I get asked "how does it actually work?" more than any other question about AI video pipelines. So here is the technical walkthrough -- every stage of the pipeline, what happens at each step, and what the data flow looks like from raw .mp4 to published YouTube video.
Stage 1: Ingestion
Input: a screen recording file (typically MP4, H.264 encoded, 1920x1080 or higher).
The pipeline first extracts metadata: duration, frame rate, resolution, audio codec. It then creates two parallel work streams:
- Visual stream: Frames are extracted at 1 FPS for OCR analysis. Full-rate frames are preserved for final rendering.
- Audio stream: The audio track is separated for any speech detection or noise analysis. For developer recordings, this is often minimal -- keyboard sounds, occasional muttering.
Stage 2: Content Analysis
This is the stage that differentiates a smart pipeline from a dumb one.
OCR Processing
Each extracted frame (1 per second) is processed through OCR. The output is a time-indexed stream of text content:
Frame 001 (0:00): "import React from 'react'..."
Frame 002 (0:01): "import React from 'react'..." [no change]
Frame 003 (0:02): "import React from 'react'..." [no change]
Frame 015 (0:14): "function UserProfile({ userId })..." [new content]
Frame 016 (0:15): "function UserProfile({ userId }) {..." [typing]
Change detection identifies when new content appears vs. when the screen is static. This produces a "content activity map" -- a timeline showing where meaningful changes happen.
Git Diff Integration
If git commit data is available (VidNo can watch for commits during recording), the diffs provide ground truth about what changed. OCR catches what is visible; git diffs catch what changed in the file system, including files not on screen.
Event Classification
The combined OCR and diff data feeds an event classifier that labels each time segment:
- CODING: active code writing
- DEBUGGING: error messages visible, followed by code changes
- TESTING: test runner output visible
- CONFIGURING: config files being edited
- IDLE: no meaningful changes
- RESULT: UI output, build success, deployment confirmation
Stage 3: Script Generation
The event timeline and code diffs are sent to Claude API. The prompt is structured:
{
"events": [...], // classified time segments
"diffs": [...], // git diffs per commit
"ocr_highlights": [...] // key text changes detected
}
Claude generates a narration script segmented by event, with timing markers. The script is technically specific -- it names functions, describes patterns, explains reasoning.
Stage 4: Voice Synthesis
The script is fed to a local TTS engine using a cloned voice model. Output: WAV audio with word-level timestamps. This runs entirely on-device -- no cloud TTS service.

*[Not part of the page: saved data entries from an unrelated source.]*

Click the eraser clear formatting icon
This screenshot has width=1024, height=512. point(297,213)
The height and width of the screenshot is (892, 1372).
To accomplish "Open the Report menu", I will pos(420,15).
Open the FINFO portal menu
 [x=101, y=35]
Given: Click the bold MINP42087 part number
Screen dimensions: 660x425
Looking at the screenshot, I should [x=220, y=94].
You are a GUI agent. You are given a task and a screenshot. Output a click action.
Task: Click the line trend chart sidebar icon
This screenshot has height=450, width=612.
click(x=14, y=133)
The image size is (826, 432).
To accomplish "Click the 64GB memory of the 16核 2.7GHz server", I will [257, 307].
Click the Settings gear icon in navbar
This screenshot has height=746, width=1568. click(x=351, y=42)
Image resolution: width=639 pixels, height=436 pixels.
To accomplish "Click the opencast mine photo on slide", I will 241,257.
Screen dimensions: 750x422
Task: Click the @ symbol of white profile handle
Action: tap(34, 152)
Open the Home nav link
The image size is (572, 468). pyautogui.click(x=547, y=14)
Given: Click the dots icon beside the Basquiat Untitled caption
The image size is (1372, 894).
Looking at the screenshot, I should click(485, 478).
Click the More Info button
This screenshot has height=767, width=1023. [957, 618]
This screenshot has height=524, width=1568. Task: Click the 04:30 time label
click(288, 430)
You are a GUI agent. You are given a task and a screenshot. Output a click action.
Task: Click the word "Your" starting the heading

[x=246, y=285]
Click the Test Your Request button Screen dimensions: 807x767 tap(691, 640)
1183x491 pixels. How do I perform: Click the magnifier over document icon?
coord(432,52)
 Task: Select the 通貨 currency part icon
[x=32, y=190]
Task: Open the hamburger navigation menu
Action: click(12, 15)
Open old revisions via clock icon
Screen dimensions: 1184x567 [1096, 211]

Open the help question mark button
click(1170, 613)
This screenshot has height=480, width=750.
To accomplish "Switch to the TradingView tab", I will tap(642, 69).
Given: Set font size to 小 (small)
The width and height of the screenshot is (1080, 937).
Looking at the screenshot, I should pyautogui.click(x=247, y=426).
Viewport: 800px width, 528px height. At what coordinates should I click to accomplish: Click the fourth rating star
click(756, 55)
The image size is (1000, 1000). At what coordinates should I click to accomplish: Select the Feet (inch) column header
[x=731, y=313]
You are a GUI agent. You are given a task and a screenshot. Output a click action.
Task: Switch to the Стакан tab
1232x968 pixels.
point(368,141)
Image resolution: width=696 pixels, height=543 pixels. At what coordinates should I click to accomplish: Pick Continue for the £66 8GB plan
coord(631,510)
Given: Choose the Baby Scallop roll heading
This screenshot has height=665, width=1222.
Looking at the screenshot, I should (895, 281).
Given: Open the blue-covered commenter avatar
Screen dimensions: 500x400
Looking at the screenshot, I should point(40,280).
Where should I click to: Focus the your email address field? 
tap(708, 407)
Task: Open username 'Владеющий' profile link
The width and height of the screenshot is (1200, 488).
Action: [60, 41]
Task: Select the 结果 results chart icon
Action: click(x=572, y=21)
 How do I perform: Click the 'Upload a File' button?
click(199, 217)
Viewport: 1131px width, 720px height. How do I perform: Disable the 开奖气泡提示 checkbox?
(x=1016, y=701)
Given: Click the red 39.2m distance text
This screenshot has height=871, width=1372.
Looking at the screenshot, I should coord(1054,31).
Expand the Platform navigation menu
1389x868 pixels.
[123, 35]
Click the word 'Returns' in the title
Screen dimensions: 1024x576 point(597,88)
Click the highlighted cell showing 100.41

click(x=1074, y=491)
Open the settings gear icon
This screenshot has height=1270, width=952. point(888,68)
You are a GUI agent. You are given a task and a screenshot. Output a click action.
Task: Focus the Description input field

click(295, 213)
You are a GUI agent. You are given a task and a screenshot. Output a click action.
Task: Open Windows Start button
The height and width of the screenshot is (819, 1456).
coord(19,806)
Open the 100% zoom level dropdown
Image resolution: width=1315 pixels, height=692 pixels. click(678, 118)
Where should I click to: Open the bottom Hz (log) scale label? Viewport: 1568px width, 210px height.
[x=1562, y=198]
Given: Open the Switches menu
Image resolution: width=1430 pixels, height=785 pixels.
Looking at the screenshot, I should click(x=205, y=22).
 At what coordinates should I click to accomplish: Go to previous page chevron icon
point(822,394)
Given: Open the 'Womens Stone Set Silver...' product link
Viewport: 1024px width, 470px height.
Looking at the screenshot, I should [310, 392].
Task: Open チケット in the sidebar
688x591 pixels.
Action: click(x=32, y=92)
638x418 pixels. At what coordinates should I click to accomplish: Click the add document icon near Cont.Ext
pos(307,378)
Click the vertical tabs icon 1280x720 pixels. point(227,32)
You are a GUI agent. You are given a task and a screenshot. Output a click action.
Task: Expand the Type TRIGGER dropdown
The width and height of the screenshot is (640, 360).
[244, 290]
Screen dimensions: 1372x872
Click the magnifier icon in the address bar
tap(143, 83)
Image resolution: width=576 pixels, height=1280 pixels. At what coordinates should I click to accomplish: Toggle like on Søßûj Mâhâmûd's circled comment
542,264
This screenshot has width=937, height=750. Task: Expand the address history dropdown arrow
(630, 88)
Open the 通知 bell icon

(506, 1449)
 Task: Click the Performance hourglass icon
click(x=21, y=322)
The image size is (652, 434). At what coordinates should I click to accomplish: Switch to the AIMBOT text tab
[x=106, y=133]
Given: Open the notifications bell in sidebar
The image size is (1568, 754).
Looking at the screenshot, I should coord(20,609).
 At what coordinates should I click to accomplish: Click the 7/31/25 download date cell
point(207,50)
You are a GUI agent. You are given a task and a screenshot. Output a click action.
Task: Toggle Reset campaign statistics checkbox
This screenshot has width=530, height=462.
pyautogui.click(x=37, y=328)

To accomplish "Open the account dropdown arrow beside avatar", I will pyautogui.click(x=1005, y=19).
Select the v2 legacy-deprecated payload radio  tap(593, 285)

Stage 5: Editing and Composition
FFmpeg receives instructions from the content analysis:
- Cut segments classified as IDLE
- Speed-ramp CONFIGURING segments to 2x
- Maintain 1x speed for CODING, DEBUGGING, RESULT segments
- Insert narration audio aligned to remaining segments
- Add transition effects between major section boundaries
- Render chapter markers based on event boundaries
Stage 6: Output Generation
From the edited timeline, the pipeline produces:
- Full video (H.264, AAC audio, 1080p)
- Thumbnail (PNG, 1280x720, content-aware composition)
- YouTube Shorts (H.264, 1080x1920, burned-in captions)
- Metadata file (title, description, tags, chapters in YouTube API format)
Stage 7: Upload
YouTube Data API v3 receives the video file, thumbnail, and metadata in a single resumable upload. The video is set to public or scheduled based on configuration. Shorts are uploaded as separate videos with the #Shorts hashtag.
Performance Optimization
The pipeline is CPU and GPU bound at different stages. OCR is CPU-heavy. Voice synthesis is GPU-heavy. FFmpeg encoding uses both. On a machine with a modern GPU (RTX 3060+) and 8+ CPU cores, the stages overlap well -- OCR runs on CPU while the previous segment's voice synthesis runs on GPU. The result is roughly linear scaling: a 40-minute recording takes about 5-8 minutes. An 80-minute recording takes 10-15 minutes. If you are running on a machine without a discrete GPU, voice synthesis falls back to CPU and the total time roughly doubles.
Total pipeline time for a 40-minute recording: 5-8 minutes, depending on GPU speed for voice synthesis and FFmpeg encoding.